Nasir Khandaker (NID name: Khandaker Nasir Uddin) is a Bangladeshi film director, scriptwriter, producer, and theatre instructor whose creative practice bridges cinema, performance, and artistic research. His work is rooted in socio-political realism and experimental form, exploring psychological crisis, addiction, class, environmental anxiety, and human absence through image-led storytelling, rhythm, and silence.
Nasir’s cinematic language draws strongly from poetic realism and slow cinema traditions, privileging duration, bodily presence, and emotional suffocation over dialogue-driven exposition. His films seek to create experiential spaces where viewers inhabit states of waiting, moral tension, and vulnerability—an approach shaped by his long engagement with theatre, ritual performance, and embodied storytelling.
His most recognized directorial work, The Haze (16 min), which he directed, wrote, and edited, is an experimental black-and-white short film examining addiction and societal neglect. Shot entirely on a mobile device, the film relies on visual narrative and sound rather than dialogue, and has received official selections at Amader International Short Film Festival, Kolkata and the 6th India International Star Film Awards, among others.
Alongside directing, Nasir has worked across independent, institutional, and commercial productions. He served as Producer, Screenwriter, Creative Director, and Editor on Half To Infinity (2025), an experimental short film directed by Sajjadul Shuvo and produced under Kavyik School of Arts. Created with limited resources as Kavyik’s first official production, the film has already gained international festival recognition, marking the beginning of the institution’s production journey. His professional credits also include Post-Production Supervisor on Room Number 2011 (screened in California, USA), Art Director and Actor on festival-circulated films such as Checkmate and Antoray, and Assistant Director on the commercial feature Antorborti, produced by Chitrol Production. He has further contributed to government and broadcast projects for the Department of Environment (Government of Bangladesh), the Bangladesh Water Development Board, and television productions aired on Maasranga Television.

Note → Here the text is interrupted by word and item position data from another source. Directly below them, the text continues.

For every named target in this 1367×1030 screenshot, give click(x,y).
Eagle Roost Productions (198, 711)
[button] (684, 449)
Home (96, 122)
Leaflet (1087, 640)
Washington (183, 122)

Parallel to his film practice, Nasir maintains a strong foundation in theatre, which continues to inform his cinematic vision. He has directed and adapted significant stage productions including The Epic of Gilgamesh (2025), the first stage adaptation of the ancient epic presented in Bangladesh; Charyapada (2025), which he directed and composed, reimagining early Bengali mystical verse through chorus and performative rhythm; Meghnadbodh Kabya (2023), staged through symbolic choreography as a master’s production at Jahangirnagar University; The Count of Monte Cristo (2023), adapted and co-directed as an exploration of confinement and liberation; and Jummobi (2022), foregrounding indigenous Chakma narratives and land-based identity. As a playwright and performer, his works include Shiri Farhad, Durgatinashini (staged in Denmark), Where Myth Sleeps, Kalikach, and Monosha Mongol Vashan Pala. These theatrical engagements have shaped his sensitivity to rhythm, collective memory, ritual, and embodied performance—elements that now define his filmmaking language.

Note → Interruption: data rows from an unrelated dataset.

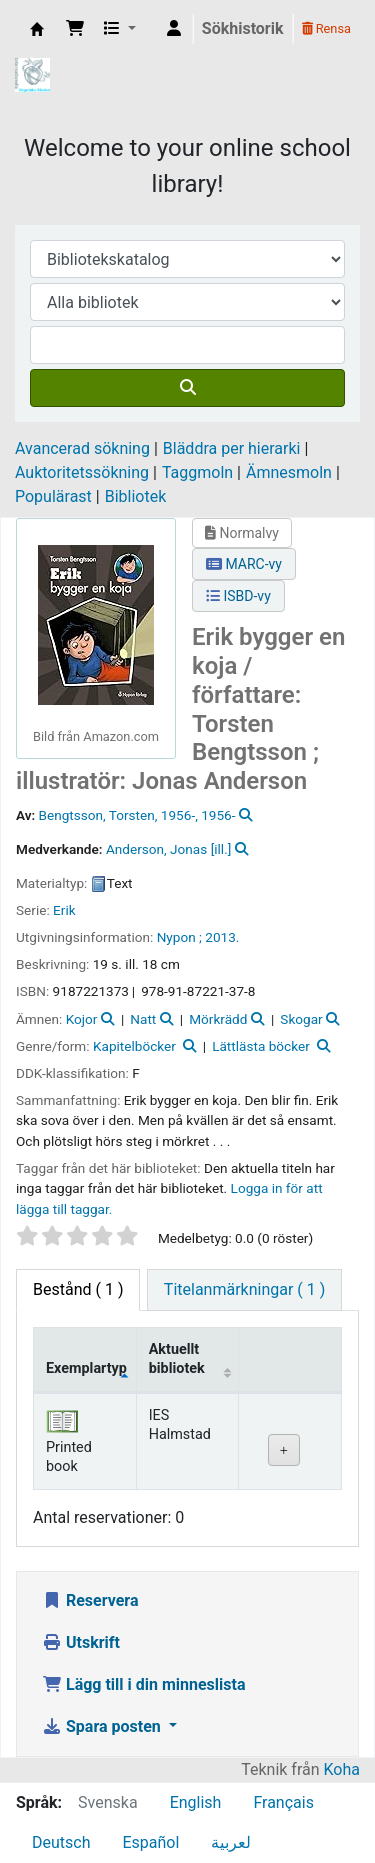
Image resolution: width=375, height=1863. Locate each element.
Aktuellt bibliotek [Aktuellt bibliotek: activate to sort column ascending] (177, 1359)
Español (150, 1842)
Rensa (326, 28)
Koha (342, 1769)
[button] (75, 29)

Beyond individual projects, Nasir is committed to long-term cultural institution-building. He is the founder of Kavyik School of Arts, an independent initiative that has already begun its journey with limited resources, positioning culture as both education and economy. In the medium term, he aims to strengthen Kavyik as a sustainable arts institution, and in the long term, to expand it into a national network of cultural education centers connecting rural creative talent with national and international platforms. Through this exchange of knowledge and practice, he seeks to contribute to a sustainable cultural renaissance that strengthens Bangladesh’s emerging film and performing arts ecosystem while generating inclusive economic opportunities.
Through film, theatre, and cultural education, Nasir Khandaker positions art as a form of ethical inquiry—bridging rural and global narratives, personal vulnerability and collective history, and creative practice with long-term social transformation.